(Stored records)
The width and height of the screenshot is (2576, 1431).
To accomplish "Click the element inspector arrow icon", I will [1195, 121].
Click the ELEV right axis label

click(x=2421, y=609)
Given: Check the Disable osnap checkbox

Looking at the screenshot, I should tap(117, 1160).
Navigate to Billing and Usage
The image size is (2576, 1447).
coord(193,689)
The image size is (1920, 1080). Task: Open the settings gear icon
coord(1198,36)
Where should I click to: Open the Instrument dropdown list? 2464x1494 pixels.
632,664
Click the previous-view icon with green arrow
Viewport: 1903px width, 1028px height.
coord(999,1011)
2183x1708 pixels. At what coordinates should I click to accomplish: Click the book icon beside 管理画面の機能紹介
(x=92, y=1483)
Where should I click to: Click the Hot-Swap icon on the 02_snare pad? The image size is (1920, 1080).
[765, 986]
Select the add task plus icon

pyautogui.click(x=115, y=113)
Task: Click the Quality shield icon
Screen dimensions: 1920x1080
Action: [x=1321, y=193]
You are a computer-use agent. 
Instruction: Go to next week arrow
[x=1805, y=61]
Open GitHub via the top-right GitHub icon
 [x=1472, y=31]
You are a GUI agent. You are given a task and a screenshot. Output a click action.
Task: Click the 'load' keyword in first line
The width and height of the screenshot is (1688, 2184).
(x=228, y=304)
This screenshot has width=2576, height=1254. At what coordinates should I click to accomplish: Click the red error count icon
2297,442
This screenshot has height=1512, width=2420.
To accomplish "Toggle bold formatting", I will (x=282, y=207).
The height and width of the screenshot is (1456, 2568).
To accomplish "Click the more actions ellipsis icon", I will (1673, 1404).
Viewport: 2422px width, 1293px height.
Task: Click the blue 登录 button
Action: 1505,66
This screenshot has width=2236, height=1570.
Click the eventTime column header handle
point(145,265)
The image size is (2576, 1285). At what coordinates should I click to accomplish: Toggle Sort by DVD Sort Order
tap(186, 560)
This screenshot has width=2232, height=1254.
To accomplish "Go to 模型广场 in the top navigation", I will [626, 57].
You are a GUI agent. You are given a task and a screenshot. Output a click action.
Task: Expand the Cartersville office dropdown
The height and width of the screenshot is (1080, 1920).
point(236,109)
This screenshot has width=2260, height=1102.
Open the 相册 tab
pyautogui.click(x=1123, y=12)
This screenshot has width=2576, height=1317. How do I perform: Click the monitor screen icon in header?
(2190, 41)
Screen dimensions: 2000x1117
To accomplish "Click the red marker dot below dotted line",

Directions: Output the lines above verbatim and in full.

Task solution:
The width and height of the screenshot is (2576, 1431).
To accomplish "Click the element inspector arrow icon", I will [1195, 121].
Click the ELEV right axis label

click(x=2421, y=609)
Given: Check the Disable osnap checkbox

Looking at the screenshot, I should tap(117, 1160).
Navigate to Billing and Usage
The image size is (2576, 1447).
coord(193,689)
The image size is (1920, 1080). Task: Open the settings gear icon
coord(1198,36)
Where should I click to: Open the Instrument dropdown list? 2464x1494 pixels.
632,664
Click the previous-view icon with green arrow
Viewport: 1903px width, 1028px height.
coord(999,1011)
2183x1708 pixels. At what coordinates should I click to accomplish: Click the book icon beside 管理画面の機能紹介
(x=92, y=1483)
Where should I click to: Click the Hot-Swap icon on the 02_snare pad? The image size is (1920, 1080).
[765, 986]
Select the add task plus icon

pyautogui.click(x=115, y=113)
Task: Click the Quality shield icon
Screen dimensions: 1920x1080
Action: [x=1321, y=193]
You are a computer-use agent. 
Instruction: Go to next week arrow
[x=1805, y=61]
Open GitHub via the top-right GitHub icon
 [x=1472, y=31]
You are a GUI agent. You are given a task and a screenshot. Output a click action.
Task: Click the 'load' keyword in first line
The width and height of the screenshot is (1688, 2184).
(x=228, y=304)
This screenshot has width=2576, height=1254. At what coordinates should I click to accomplish: Click the red error count icon
2297,442
This screenshot has height=1512, width=2420.
To accomplish "Toggle bold formatting", I will (x=282, y=207).
The height and width of the screenshot is (1456, 2568).
To accomplish "Click the more actions ellipsis icon", I will (1673, 1404).
Viewport: 2422px width, 1293px height.
Task: Click the blue 登录 button
Action: 1505,66
This screenshot has width=2236, height=1570.
Click the eventTime column header handle
point(145,265)
The image size is (2576, 1285). At what coordinates should I click to accomplish: Toggle Sort by DVD Sort Order
tap(186, 560)
This screenshot has width=2232, height=1254.
To accomplish "Go to 模型广场 in the top navigation", I will [626, 57].
You are a GUI agent. You are given a task and a screenshot. Output a click action.
Task: Expand the Cartersville office dropdown
The height and width of the screenshot is (1080, 1920).
point(236,109)
This screenshot has width=2260, height=1102.
Open the 相册 tab
pyautogui.click(x=1123, y=12)
This screenshot has width=2576, height=1317. How do I perform: Click the monitor screen icon in header?
(2190, 41)
Screen dimensions: 2000x1117
To accomplish "Click the red marker dot below dotted line",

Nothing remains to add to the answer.